ASSIGNED TASK
Your copy begins at the line with "This screenshot has height=455, width=884." and runs through the end of the data below. Set down only those lines exactly, without pictures.

MATERIAL SUPPLIED
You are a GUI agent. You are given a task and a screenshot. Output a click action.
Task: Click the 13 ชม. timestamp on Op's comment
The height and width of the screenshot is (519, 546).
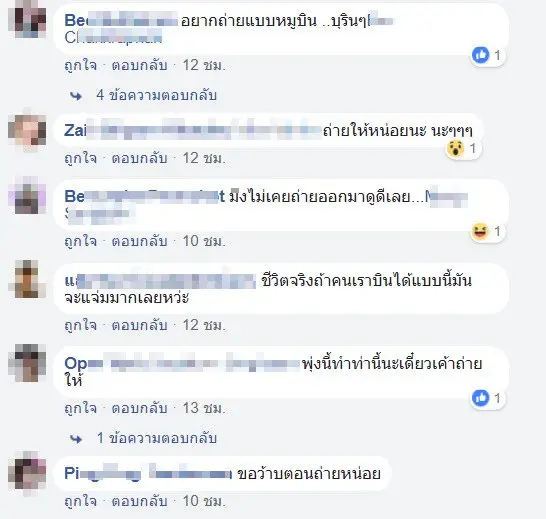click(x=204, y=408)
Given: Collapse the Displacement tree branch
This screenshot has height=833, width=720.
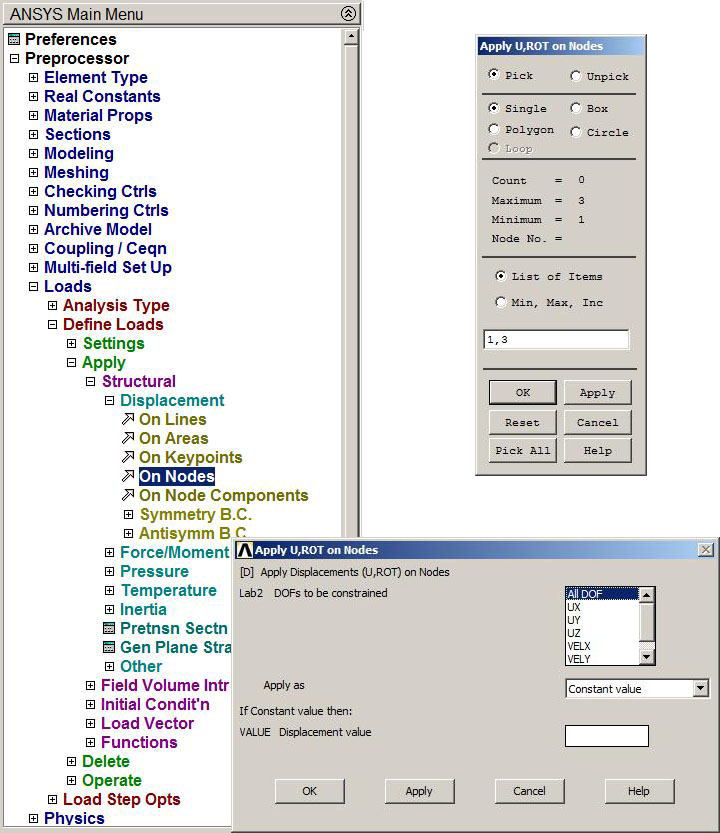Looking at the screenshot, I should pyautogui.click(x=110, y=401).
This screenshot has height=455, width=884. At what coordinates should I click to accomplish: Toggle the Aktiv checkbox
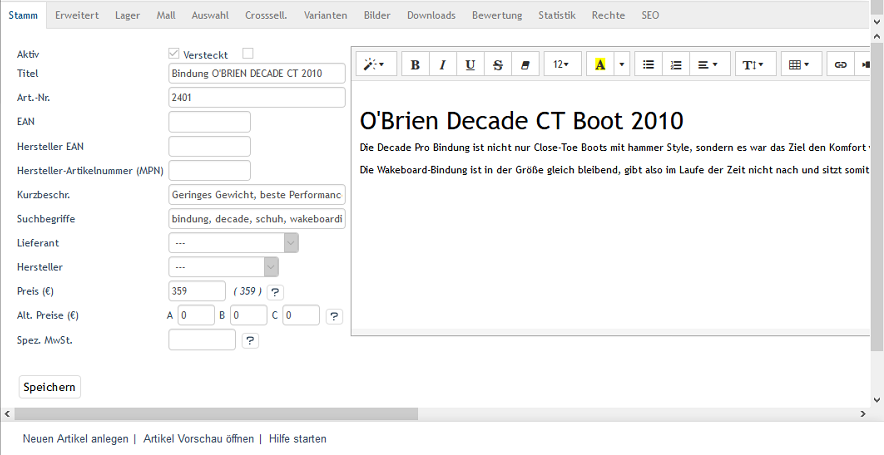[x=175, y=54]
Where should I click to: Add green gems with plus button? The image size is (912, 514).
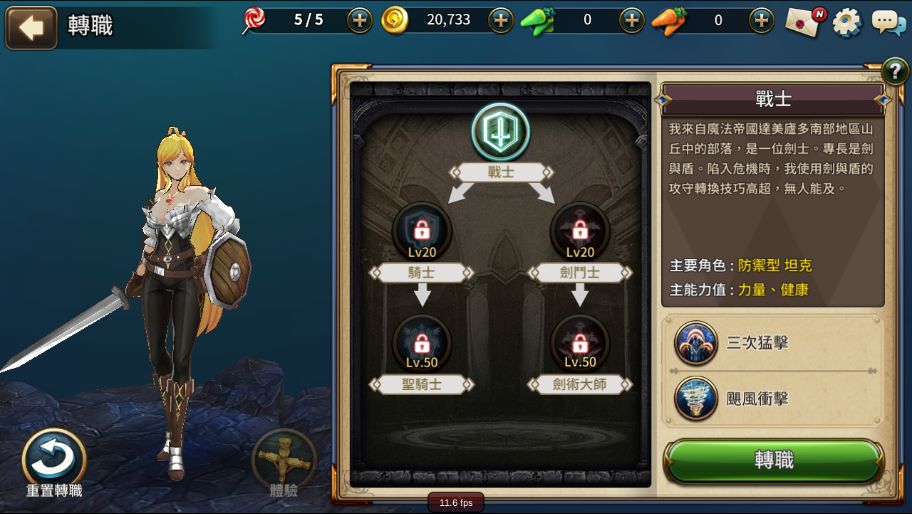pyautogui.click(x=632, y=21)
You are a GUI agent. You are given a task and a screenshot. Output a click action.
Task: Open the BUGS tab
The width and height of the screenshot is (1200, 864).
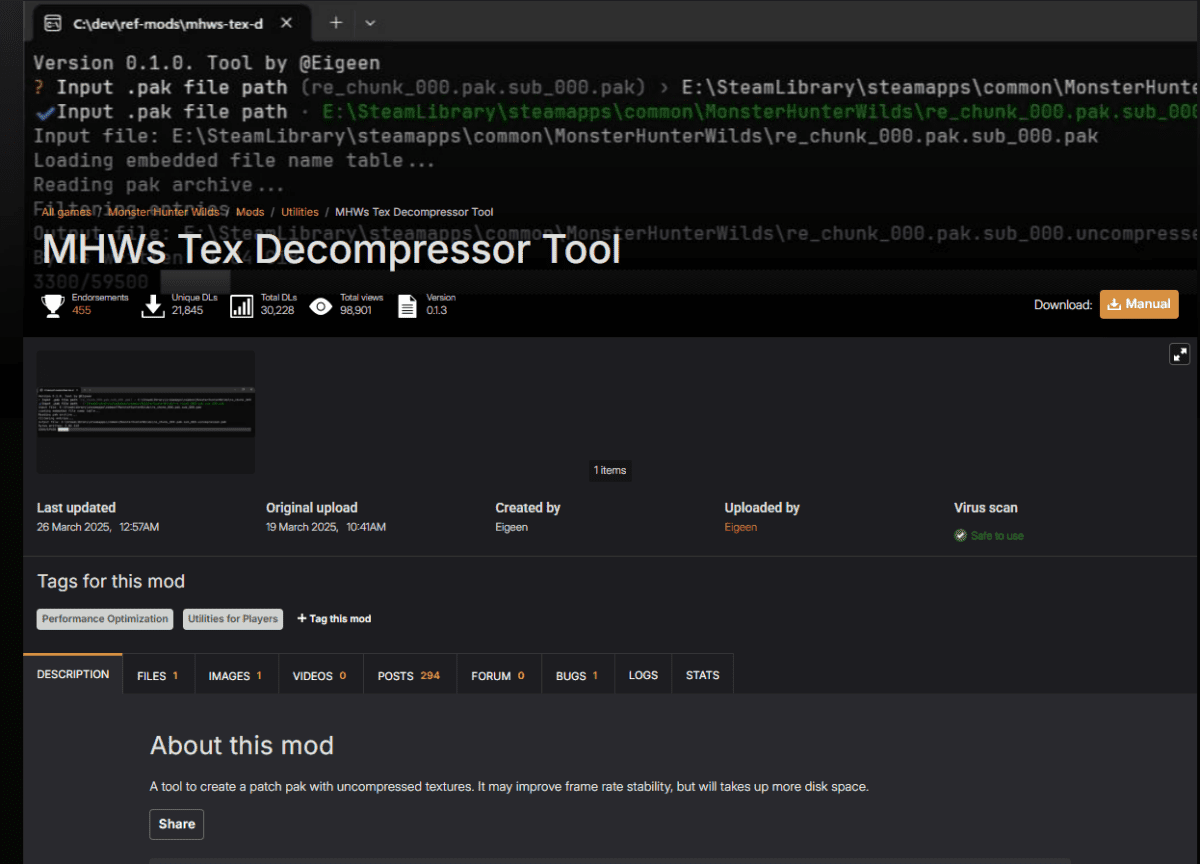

RESPONSE BELOW
This screenshot has height=455, width=884. At what coordinates should I click to accomplish: Toggle the Aktiv checkbox
[x=175, y=54]
Where should I click to: Add green gems with plus button? The image size is (912, 514).
pyautogui.click(x=632, y=21)
You are a GUI agent. You are given a task and a screenshot. Output a click action.
Task: Open the BUGS tab
The width and height of the screenshot is (1200, 864).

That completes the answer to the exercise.